What you return must match, exactly, the lines running from the one containing "Instruction: Click the" to the end of the data, both included, and must contain no pictures.

***

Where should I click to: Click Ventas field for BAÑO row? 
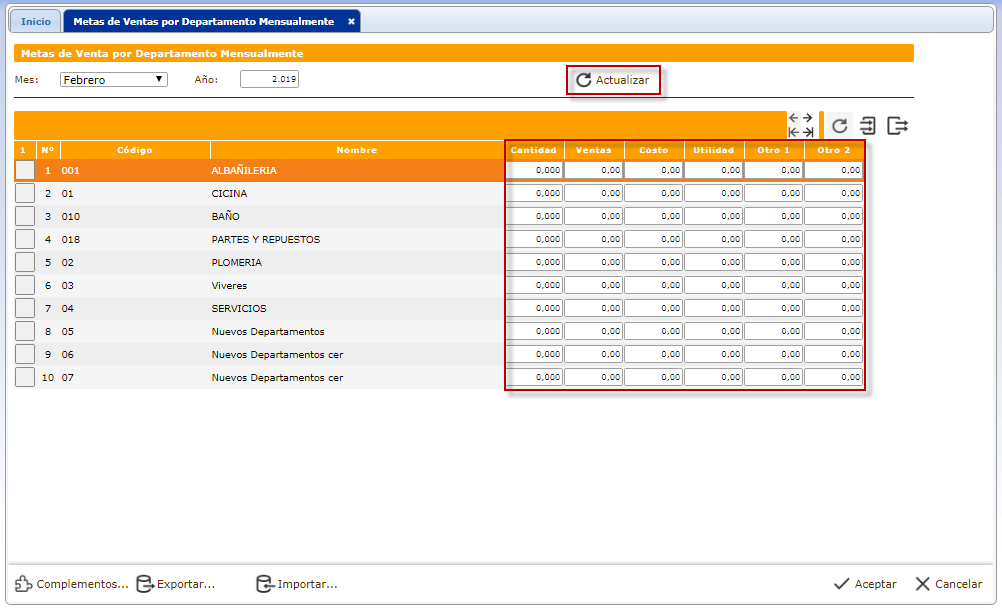pos(594,217)
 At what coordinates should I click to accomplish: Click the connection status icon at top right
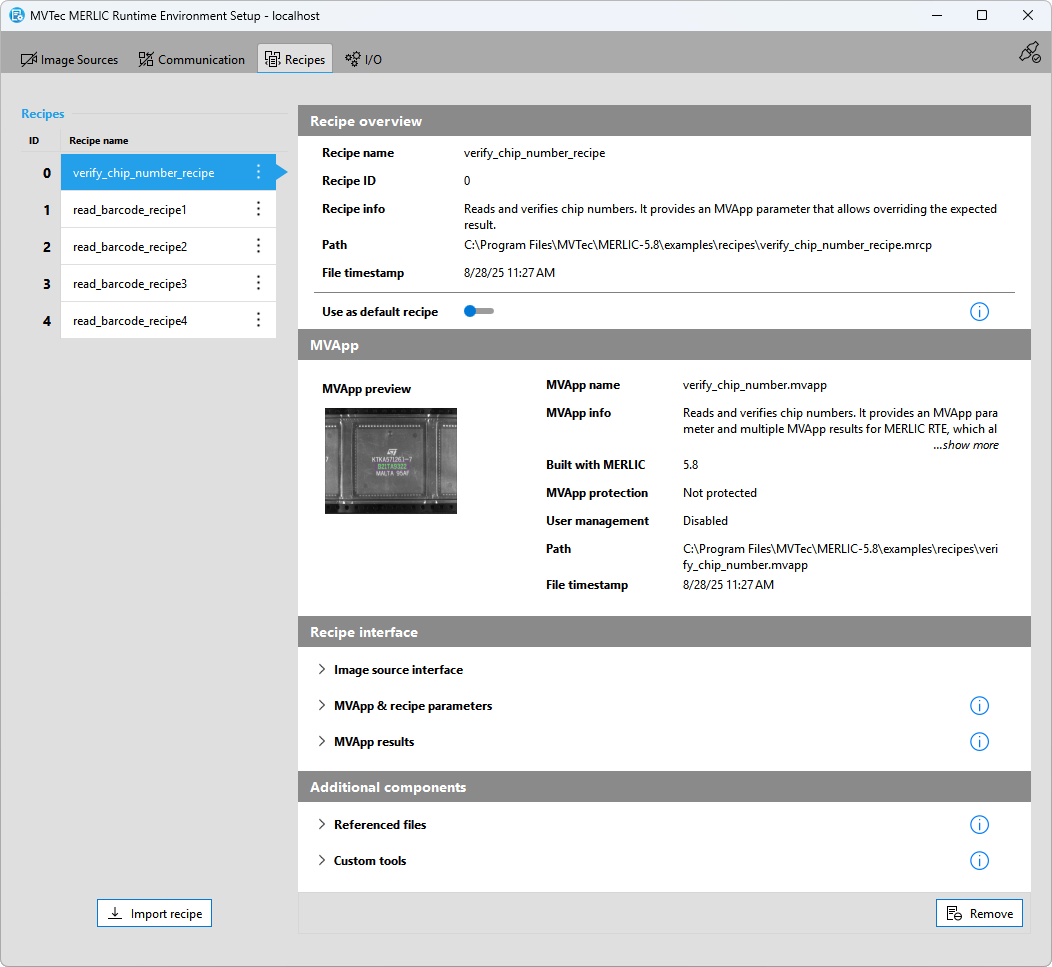(1029, 53)
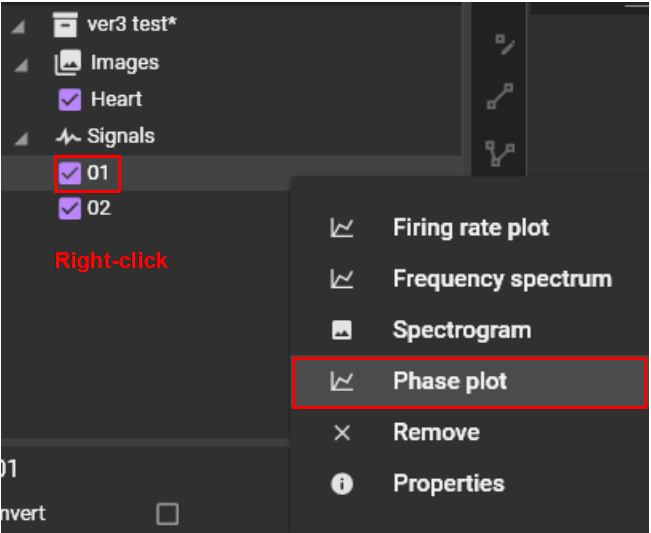
Task: Uncheck the Heart image checkbox
Action: [70, 99]
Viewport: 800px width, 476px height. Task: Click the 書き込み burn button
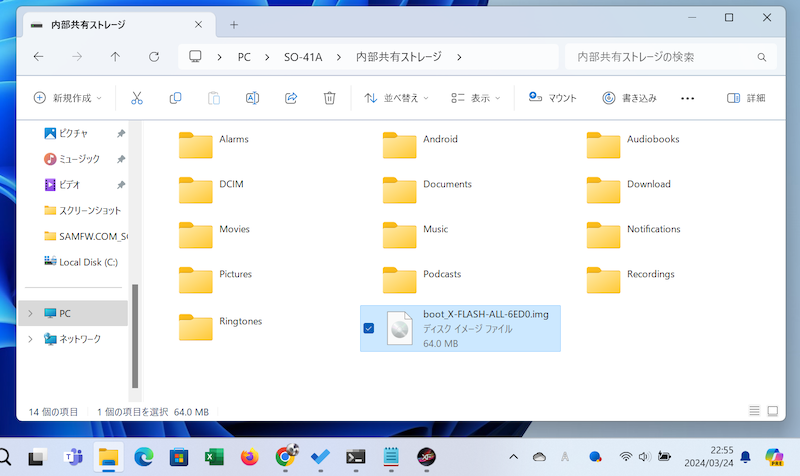click(629, 98)
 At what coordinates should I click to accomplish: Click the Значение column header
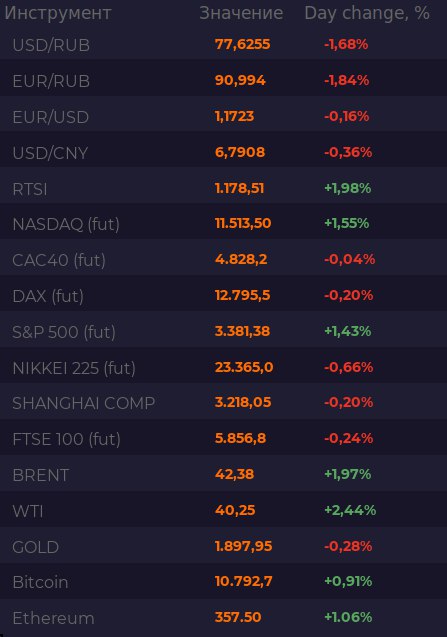click(x=241, y=13)
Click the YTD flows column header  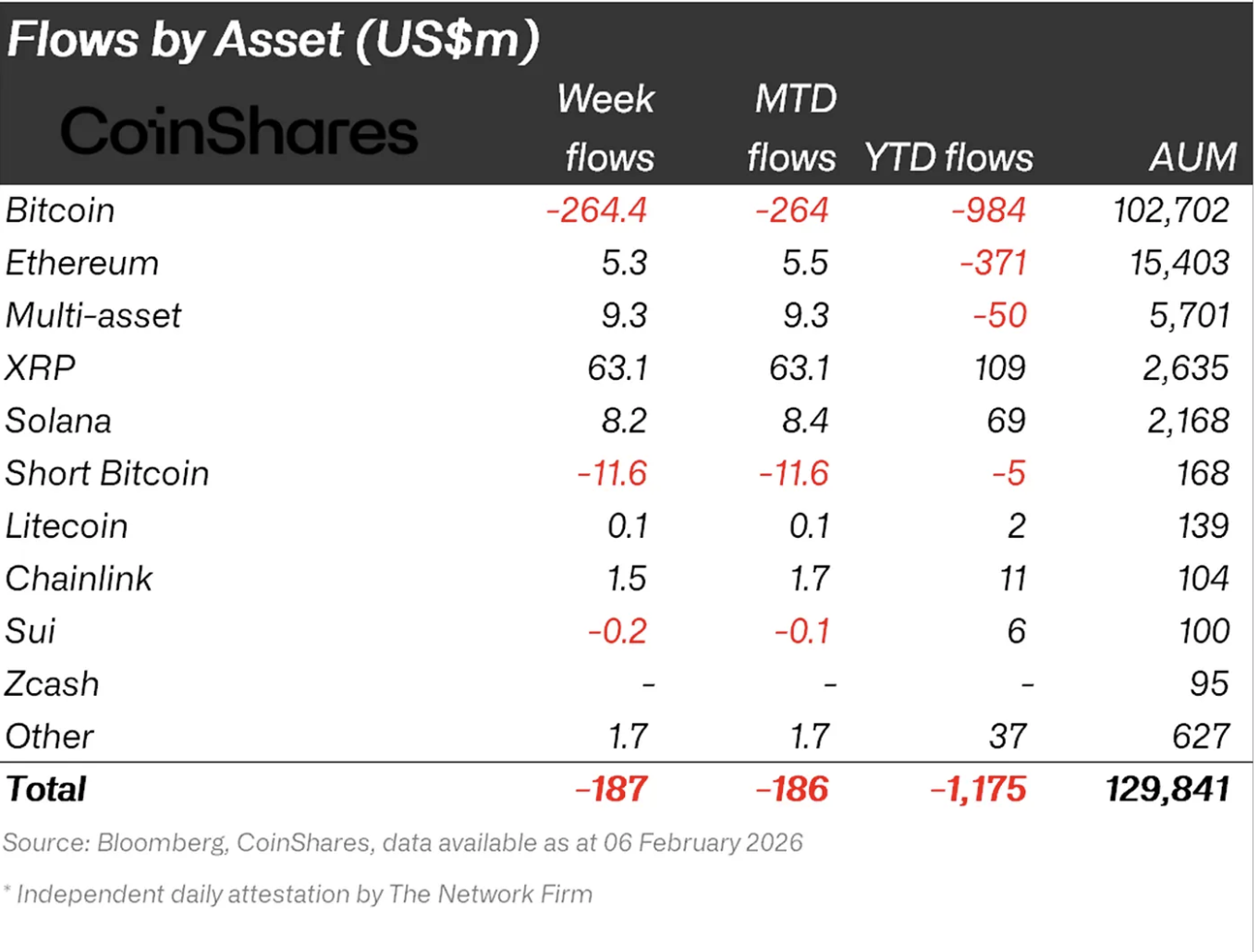tap(948, 158)
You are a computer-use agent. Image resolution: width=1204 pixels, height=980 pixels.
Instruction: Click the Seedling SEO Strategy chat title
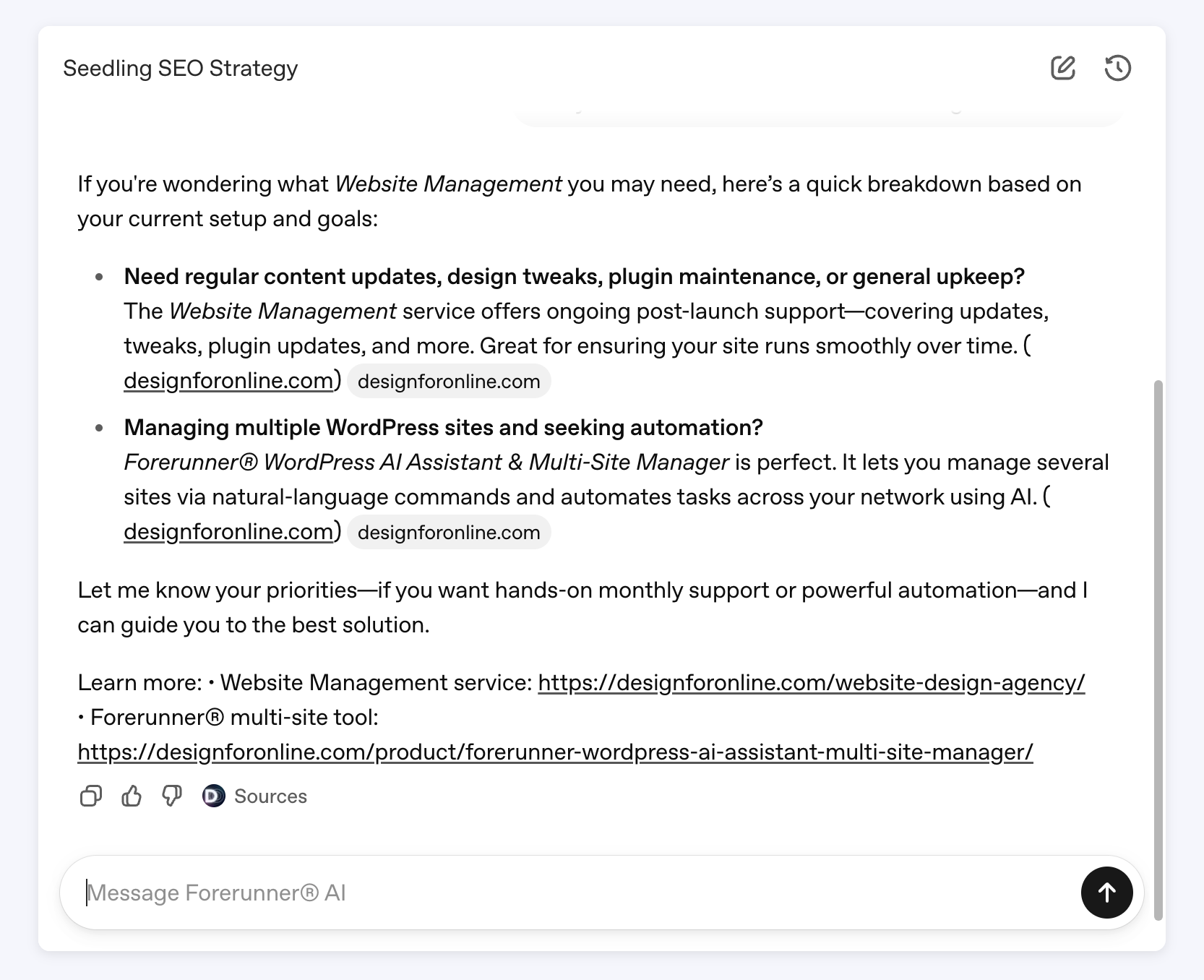181,69
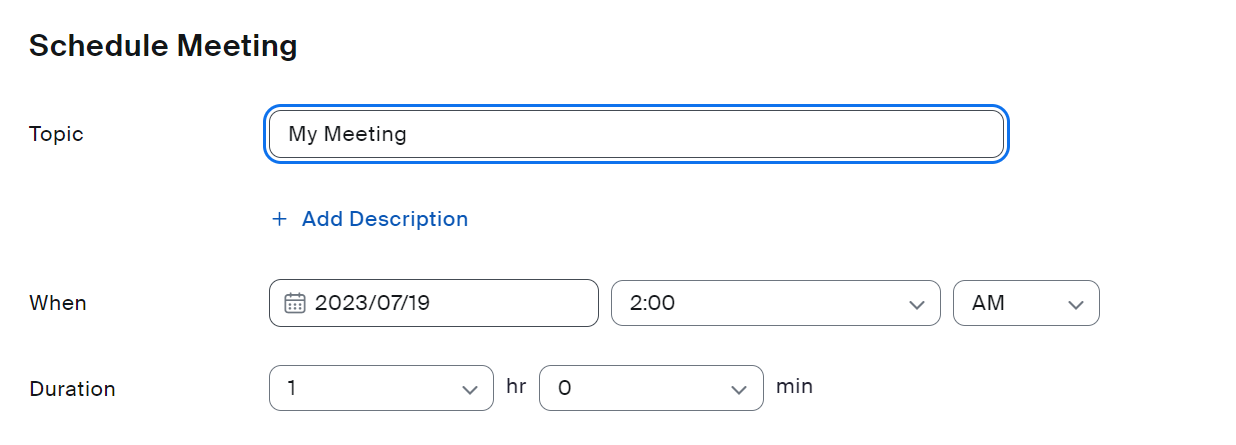Open the date picker showing 2023/07/19
Screen dimensions: 1236x445
click(x=434, y=303)
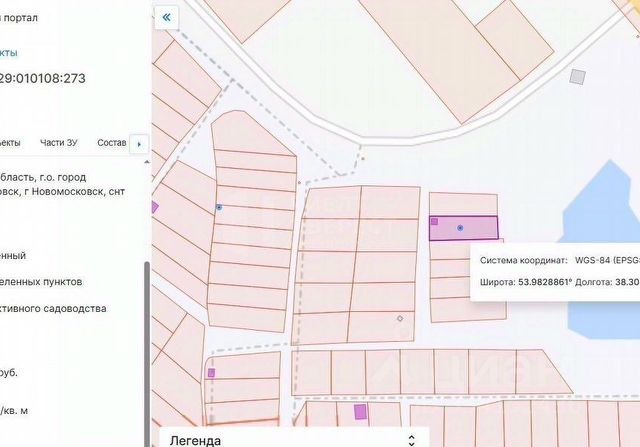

***

▶ _Answer area_
Instruction: Click the Seedling SEO Strategy chat title
181,69
Open the date picker showing 2023/07/19
Screen dimensions: 1236x445
click(x=434, y=303)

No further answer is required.